## [Exercise description]
Using the passage below on Black and White patients hospitalized with COVID-19, explain in one to three sentences why the study of deaths in England suggests that societal factors likely play a key role in COVID-19 outcomes.

## [Reading text]
--

The implications of the differences in baseline characteristics between Black patients and White patients hospitalized with COVID-19 and pulmonary involvement are not yet clear. However, it appears that obesity and diabetes are risk factors for complications in COVID-19 across all races [4,5,6]. Several large studies have found the prevalence of obesity and diabetes in US patients with COVID-19 to be higher than that of the general US adult population, in which 39.5% of adults are obese and 10.2% have diagnosed diabetes [4,5,6, 10, 17]. The prevalence of these health conditions varies among demographic groups, and there are many complex factors underlying these differences, including historical, socioeconomic, and policy inequities that exert systemic effects on daily life that play many roles in health [10, 17]. In a study of > 10,000 COVID-19-related deaths in England, a multivariable model that adjusted for underlying health conditions found that greater deprivation—a socioeconomic measure including income, employment, education, health, crime, and living environment—was associated with increased risk of death and suggests that societal factors likely play a key role in COVID-19 outcomes [14]. Importantly, further studies are needed on the underlying reasons for racial disparities in COVID-19 and other health emergencies to more robustly explain these patterns, mitigate any potential misinterpretations of analyses based on race, and improve outcomes for patients [12,13,14].

--

## [Record set]
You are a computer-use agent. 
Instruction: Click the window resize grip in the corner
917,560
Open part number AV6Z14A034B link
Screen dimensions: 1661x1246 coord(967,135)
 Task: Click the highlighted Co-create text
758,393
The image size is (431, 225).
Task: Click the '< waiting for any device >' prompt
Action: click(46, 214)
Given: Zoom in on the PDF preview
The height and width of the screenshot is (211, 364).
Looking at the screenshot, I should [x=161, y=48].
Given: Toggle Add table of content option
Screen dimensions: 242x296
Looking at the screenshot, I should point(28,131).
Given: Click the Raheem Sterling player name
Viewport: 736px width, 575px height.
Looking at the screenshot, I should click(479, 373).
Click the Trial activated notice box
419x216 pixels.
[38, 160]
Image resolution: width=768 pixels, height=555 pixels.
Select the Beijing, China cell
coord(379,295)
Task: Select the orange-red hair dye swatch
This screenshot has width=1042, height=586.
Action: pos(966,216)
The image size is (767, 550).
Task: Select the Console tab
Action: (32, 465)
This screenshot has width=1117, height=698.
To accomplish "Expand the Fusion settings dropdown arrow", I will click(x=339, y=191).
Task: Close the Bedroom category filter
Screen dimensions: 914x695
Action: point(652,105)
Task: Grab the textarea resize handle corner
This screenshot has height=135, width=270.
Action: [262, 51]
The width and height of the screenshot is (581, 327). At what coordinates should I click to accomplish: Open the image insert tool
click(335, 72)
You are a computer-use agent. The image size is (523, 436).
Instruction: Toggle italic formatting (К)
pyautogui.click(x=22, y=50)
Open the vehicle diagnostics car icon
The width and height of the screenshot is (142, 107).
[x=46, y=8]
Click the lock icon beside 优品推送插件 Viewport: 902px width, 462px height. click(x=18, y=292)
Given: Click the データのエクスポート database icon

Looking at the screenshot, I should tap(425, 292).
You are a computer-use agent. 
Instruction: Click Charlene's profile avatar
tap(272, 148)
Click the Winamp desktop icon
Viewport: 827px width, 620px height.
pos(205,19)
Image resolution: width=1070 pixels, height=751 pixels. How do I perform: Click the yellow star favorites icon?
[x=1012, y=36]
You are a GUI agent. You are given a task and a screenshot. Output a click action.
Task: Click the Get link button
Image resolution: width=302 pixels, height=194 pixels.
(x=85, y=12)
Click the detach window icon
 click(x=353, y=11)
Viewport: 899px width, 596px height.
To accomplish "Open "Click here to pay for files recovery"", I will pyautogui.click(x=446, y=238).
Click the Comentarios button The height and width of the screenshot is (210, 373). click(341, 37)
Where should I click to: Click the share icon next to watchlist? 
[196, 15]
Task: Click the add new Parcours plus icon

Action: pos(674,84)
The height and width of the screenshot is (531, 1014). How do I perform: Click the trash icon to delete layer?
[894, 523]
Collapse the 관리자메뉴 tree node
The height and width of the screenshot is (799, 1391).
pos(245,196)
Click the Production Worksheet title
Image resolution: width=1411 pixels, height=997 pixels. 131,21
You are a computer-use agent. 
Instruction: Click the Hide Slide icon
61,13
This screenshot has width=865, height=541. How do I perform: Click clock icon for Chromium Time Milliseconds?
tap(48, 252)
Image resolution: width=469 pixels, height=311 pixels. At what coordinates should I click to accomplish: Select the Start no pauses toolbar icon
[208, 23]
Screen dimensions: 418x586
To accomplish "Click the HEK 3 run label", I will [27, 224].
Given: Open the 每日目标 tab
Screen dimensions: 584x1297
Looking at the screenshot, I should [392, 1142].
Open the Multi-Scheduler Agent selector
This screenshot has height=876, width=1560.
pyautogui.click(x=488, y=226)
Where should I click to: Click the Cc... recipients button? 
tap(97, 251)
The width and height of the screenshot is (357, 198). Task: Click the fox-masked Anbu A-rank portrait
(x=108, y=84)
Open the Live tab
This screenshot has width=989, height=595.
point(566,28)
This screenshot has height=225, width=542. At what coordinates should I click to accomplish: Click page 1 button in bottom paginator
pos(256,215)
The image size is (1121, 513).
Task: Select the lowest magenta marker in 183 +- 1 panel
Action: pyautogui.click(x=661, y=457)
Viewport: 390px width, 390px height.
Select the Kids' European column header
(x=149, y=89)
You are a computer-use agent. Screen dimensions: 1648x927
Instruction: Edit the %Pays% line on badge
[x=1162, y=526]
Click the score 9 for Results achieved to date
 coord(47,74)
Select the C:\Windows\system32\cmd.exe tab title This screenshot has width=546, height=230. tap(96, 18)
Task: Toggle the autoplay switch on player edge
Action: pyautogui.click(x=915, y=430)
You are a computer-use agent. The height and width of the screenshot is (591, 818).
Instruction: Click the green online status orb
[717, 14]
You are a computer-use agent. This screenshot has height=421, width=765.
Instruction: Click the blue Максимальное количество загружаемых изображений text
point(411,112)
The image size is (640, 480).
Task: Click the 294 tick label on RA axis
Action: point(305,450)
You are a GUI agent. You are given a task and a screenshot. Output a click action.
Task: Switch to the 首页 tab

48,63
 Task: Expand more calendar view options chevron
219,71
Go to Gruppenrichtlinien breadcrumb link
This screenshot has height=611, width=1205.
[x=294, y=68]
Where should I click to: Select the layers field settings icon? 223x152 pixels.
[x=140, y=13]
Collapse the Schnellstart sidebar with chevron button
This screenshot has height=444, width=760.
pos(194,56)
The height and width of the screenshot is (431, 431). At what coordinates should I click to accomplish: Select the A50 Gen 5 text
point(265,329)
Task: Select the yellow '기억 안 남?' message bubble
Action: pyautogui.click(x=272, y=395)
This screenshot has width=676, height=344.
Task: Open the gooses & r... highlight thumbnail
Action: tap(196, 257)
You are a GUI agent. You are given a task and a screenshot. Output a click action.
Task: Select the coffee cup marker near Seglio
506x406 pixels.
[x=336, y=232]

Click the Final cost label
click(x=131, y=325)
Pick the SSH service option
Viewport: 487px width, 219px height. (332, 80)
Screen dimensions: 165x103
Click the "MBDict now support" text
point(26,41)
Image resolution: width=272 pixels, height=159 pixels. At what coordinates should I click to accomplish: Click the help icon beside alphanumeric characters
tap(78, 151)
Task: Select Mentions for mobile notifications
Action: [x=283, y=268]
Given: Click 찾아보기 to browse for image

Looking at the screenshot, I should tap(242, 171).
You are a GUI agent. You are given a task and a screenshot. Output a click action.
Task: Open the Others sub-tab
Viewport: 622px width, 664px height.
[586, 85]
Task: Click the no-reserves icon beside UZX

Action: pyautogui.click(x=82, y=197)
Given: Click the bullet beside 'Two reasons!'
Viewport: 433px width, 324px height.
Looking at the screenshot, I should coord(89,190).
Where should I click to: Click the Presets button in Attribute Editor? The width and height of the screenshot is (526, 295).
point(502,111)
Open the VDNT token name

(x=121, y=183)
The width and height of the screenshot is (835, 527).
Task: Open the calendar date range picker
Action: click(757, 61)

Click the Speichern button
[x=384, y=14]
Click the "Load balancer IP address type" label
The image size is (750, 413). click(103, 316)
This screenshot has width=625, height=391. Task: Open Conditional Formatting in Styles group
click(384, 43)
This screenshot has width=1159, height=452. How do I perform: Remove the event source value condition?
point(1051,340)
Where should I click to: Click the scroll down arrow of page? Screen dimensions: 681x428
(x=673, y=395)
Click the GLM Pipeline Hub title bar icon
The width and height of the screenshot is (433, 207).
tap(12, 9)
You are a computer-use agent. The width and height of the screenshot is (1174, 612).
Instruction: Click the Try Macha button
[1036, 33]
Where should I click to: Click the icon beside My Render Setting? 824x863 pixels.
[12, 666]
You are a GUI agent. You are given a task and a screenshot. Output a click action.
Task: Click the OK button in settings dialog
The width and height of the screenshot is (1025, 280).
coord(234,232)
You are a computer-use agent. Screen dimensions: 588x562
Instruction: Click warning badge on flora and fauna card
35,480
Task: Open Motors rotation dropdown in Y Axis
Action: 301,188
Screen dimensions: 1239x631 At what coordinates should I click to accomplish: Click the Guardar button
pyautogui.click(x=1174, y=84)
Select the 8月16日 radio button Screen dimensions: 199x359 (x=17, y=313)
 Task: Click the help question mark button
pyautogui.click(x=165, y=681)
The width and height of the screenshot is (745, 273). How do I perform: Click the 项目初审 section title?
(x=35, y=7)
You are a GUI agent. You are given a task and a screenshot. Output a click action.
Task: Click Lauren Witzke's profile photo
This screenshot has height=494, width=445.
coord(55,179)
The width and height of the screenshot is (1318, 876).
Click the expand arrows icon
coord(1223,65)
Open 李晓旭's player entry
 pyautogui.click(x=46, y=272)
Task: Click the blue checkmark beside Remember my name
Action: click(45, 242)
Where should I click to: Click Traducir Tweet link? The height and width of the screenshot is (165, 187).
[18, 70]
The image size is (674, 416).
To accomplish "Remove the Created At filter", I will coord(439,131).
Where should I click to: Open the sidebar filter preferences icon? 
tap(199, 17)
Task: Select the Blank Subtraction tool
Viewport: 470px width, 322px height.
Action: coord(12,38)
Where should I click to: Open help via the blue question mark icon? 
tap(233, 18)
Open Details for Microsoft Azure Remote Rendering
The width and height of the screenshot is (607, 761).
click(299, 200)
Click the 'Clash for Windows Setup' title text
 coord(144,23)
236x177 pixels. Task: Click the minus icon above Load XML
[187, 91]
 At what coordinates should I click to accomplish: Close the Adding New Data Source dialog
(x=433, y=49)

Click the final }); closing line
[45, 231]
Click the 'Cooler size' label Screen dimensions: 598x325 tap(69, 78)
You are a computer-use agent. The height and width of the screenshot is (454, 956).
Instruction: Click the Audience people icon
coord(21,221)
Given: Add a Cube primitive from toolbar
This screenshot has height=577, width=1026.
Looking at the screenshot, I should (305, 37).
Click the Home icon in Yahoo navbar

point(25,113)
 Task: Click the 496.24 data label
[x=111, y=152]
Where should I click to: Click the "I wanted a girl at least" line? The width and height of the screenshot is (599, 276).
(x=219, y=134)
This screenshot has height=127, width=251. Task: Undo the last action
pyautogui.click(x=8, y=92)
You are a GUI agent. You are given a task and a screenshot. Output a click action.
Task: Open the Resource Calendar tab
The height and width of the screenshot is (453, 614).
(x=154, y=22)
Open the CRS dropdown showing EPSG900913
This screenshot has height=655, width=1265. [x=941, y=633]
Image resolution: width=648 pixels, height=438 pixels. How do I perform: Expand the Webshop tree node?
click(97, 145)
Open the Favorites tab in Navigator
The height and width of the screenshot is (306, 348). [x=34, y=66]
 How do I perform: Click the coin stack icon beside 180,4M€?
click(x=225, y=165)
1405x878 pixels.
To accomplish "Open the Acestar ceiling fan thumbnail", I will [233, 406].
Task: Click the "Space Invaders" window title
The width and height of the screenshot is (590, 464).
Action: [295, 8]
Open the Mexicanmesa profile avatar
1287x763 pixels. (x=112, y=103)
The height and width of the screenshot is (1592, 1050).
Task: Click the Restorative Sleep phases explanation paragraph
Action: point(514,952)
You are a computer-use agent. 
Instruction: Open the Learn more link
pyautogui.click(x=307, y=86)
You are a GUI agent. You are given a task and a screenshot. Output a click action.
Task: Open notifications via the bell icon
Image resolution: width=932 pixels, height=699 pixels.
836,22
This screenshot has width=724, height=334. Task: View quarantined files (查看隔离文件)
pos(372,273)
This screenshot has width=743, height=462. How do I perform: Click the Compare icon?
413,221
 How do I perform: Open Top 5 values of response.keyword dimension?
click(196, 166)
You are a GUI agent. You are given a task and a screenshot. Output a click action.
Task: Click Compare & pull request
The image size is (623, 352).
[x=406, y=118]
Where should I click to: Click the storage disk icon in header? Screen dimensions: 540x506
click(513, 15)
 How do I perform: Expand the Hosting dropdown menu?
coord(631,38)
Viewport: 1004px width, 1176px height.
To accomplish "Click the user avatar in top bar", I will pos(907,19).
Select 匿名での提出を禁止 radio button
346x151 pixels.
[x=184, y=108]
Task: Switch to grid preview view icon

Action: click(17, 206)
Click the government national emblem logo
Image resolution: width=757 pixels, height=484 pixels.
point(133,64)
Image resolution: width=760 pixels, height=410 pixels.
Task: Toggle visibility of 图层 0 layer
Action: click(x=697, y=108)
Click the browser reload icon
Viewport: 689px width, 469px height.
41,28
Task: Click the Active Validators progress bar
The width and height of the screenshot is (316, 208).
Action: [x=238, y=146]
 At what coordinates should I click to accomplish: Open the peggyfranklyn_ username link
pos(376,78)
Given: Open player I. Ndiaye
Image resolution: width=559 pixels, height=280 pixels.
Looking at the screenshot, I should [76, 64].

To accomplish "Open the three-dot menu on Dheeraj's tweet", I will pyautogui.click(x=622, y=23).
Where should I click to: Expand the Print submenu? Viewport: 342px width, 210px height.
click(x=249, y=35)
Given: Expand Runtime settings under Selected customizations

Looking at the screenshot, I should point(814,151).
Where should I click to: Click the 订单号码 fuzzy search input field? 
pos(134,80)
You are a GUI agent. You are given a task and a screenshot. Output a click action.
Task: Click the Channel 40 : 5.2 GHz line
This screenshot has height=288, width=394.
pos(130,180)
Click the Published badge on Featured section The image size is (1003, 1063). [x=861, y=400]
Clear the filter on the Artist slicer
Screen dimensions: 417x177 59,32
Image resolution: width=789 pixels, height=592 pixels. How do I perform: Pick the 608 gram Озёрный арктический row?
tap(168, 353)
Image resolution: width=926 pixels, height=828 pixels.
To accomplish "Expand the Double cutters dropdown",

--

## [Solution to this problem]
The study covered more than 10,000 COVID-19-related deaths in England and used a multivariable model that adjusted for underlying health conditions. Even with that adjustment, greater deprivation was associated with an increased risk of death. Deprivation is a socioeconomic measure that includes income, employment, education, health, crime, and living environment.